Manque de sensibilité à l'égard des changements de l'opinion publique
La concentration géographique des partisans d'un parti peut signifier qu'il peut conserver un contrôle exclusif malgré une chute appréciable de son appui populaire. Dans certaines démocraties qui utilisent le SMU, une baisse de 60 % à 40 % du vote national accordé à un parti peut réduire de 80 % à 60 % le nombre de ses sièges, ce qui n'affecte aucunement sa position dominante. À moins que les sièges ne soient chaudement disputés, ce système peut favoriser l'insouciance vis-à-vis de l'opinion publique.
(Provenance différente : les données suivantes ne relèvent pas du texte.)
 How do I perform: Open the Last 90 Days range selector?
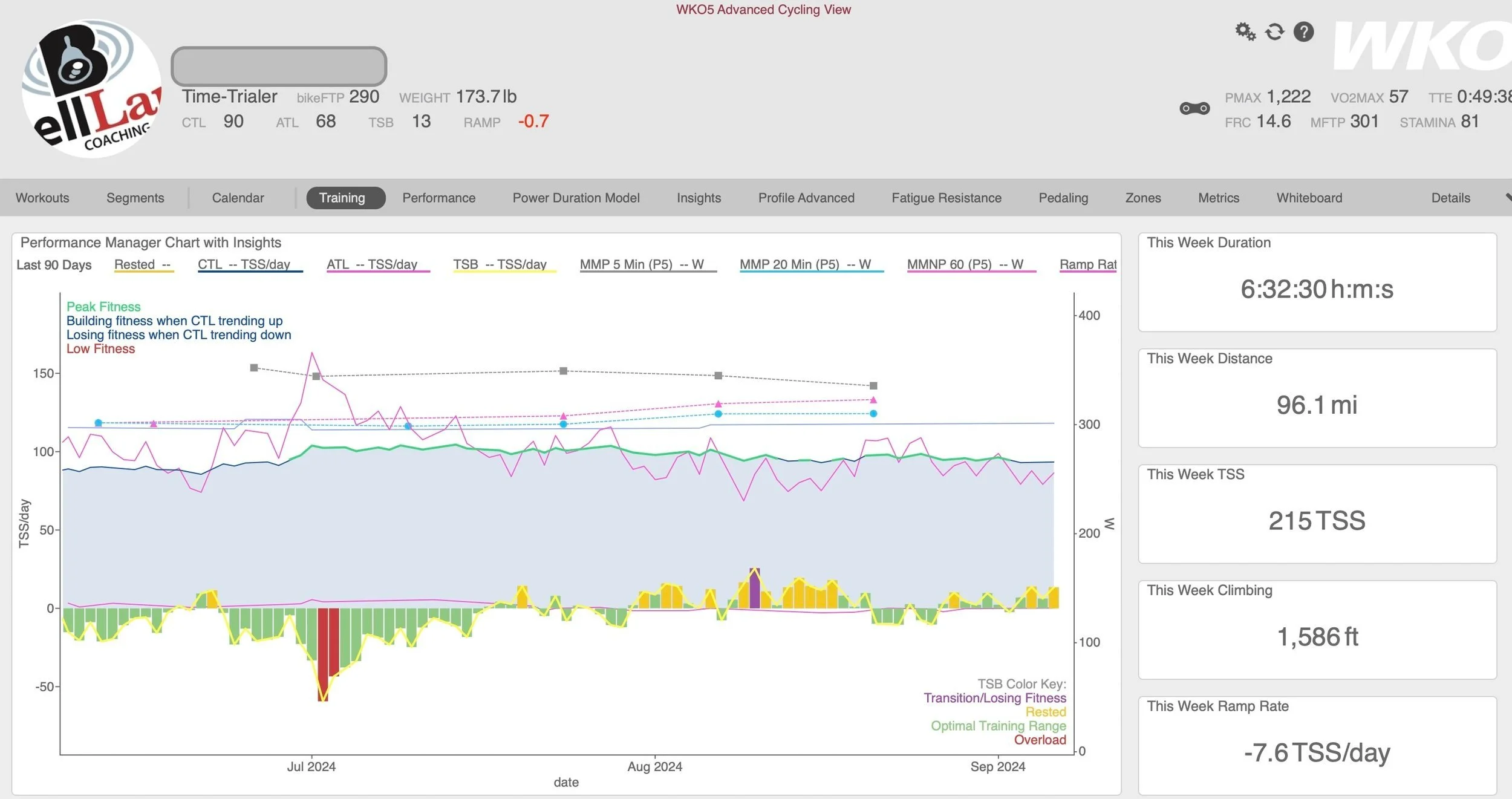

Possibilités de manipulation des frontières électorales
En effet, tout système basé sur des circonscriptions uninominales ouvre la porte à des manipulations de frontières, sous la forme d'un découpage arbitraire ou inégal des circonscriptions (voir Délimitation des circonscriptions). Une telle manipulation fut particulièrement évidente au Kenya, en 1993, où l'on a enregistré des écarts gigantesques dans la composition des circonscriptions électorales - la plus grande ayant 23 fois plus d'électeurs que la plus petite; par conséquent, l'Union africaine nationale a réussi à conserver une imposante majorité parlementaire avec seulement 30 % des suffrages exprimés.